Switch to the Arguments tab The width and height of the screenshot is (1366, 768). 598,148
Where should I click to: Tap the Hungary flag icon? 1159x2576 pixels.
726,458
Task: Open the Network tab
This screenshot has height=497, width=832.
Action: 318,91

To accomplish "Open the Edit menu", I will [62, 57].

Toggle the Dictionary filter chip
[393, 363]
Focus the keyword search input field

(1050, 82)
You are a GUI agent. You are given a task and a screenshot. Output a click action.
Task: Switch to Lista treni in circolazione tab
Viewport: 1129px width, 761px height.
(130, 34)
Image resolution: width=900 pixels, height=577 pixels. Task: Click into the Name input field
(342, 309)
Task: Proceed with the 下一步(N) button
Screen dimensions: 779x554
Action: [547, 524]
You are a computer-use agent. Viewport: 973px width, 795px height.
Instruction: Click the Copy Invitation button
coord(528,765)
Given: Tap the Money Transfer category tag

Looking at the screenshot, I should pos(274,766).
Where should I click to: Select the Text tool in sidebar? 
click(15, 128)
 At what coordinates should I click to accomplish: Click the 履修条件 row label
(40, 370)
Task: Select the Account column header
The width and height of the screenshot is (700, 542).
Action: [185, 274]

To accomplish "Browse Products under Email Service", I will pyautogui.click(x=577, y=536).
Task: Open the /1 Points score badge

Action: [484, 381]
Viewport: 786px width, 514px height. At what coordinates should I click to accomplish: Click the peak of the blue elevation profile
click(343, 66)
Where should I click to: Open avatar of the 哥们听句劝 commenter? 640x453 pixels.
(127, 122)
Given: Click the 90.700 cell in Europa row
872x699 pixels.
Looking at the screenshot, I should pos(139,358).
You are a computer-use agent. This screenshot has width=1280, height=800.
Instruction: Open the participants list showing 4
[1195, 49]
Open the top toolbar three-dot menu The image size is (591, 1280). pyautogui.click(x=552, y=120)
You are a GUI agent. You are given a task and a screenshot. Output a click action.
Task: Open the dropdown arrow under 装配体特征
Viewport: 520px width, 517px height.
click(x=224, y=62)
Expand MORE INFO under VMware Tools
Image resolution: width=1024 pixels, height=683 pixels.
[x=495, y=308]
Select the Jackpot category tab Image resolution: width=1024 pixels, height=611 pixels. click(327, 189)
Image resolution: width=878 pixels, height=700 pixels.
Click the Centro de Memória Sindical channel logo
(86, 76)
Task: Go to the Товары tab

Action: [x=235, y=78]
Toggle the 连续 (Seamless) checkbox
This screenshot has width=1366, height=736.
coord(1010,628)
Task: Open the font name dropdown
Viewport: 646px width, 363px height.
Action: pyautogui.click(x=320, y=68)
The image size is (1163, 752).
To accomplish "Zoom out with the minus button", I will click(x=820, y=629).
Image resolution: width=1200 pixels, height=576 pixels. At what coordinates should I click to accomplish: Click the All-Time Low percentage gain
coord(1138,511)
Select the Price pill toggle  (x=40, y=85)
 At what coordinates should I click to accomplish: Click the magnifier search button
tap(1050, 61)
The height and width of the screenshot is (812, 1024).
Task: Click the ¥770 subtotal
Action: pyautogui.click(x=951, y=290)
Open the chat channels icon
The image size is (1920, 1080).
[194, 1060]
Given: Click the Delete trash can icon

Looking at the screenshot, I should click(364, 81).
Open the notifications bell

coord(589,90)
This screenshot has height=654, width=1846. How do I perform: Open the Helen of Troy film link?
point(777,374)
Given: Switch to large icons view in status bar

::::::::

Note every line of the records that holds the word "with", and copy it.

## Worked solution
Task: Proceed with the 下一步(N) button
To accomplish "Zoom out with the minus button", I will click(x=820, y=629).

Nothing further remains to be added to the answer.